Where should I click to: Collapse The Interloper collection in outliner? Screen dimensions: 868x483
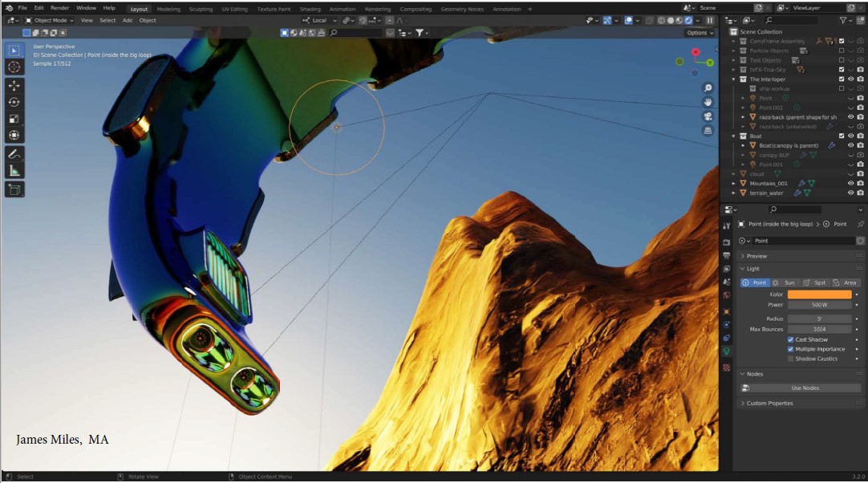[733, 79]
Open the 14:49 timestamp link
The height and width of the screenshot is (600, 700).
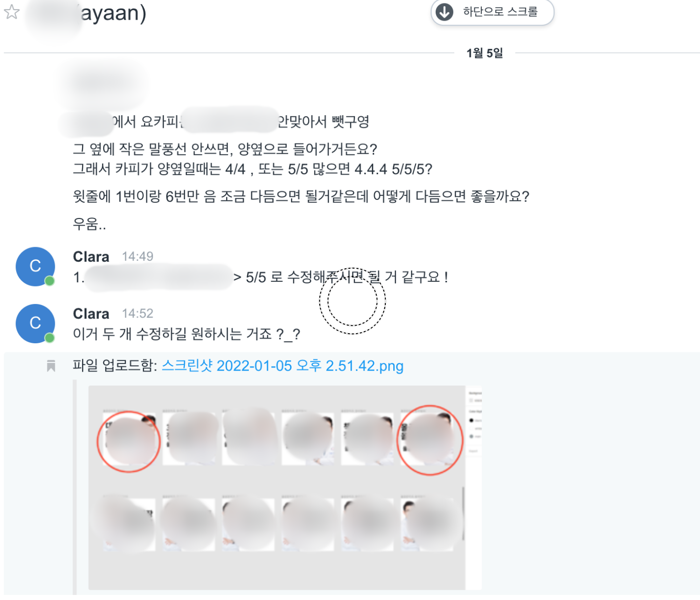pyautogui.click(x=137, y=257)
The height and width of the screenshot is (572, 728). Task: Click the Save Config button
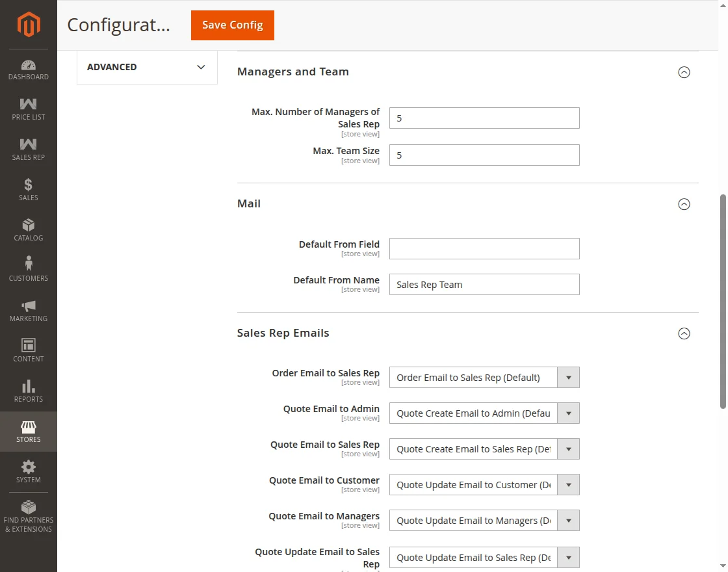click(x=232, y=25)
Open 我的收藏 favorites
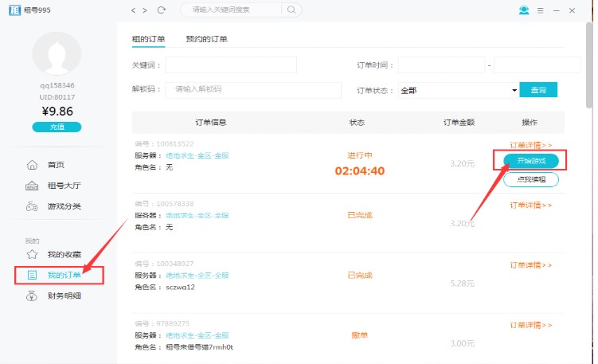The width and height of the screenshot is (598, 364). click(63, 255)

- - - -

▸ What to work on:
Copy every entry exactly, leaving out the pictures.

▸ Solution to this task:
Where should I click to: Collapse The Interloper collection in outliner? Screen dimensions: 868x483
[733, 79]
Open the 14:49 timestamp link
The height and width of the screenshot is (600, 700).
pyautogui.click(x=137, y=257)
The height and width of the screenshot is (572, 728). Task: Click the Save Config button
click(x=232, y=25)
Open 我的收藏 favorites
The width and height of the screenshot is (598, 364). click(63, 255)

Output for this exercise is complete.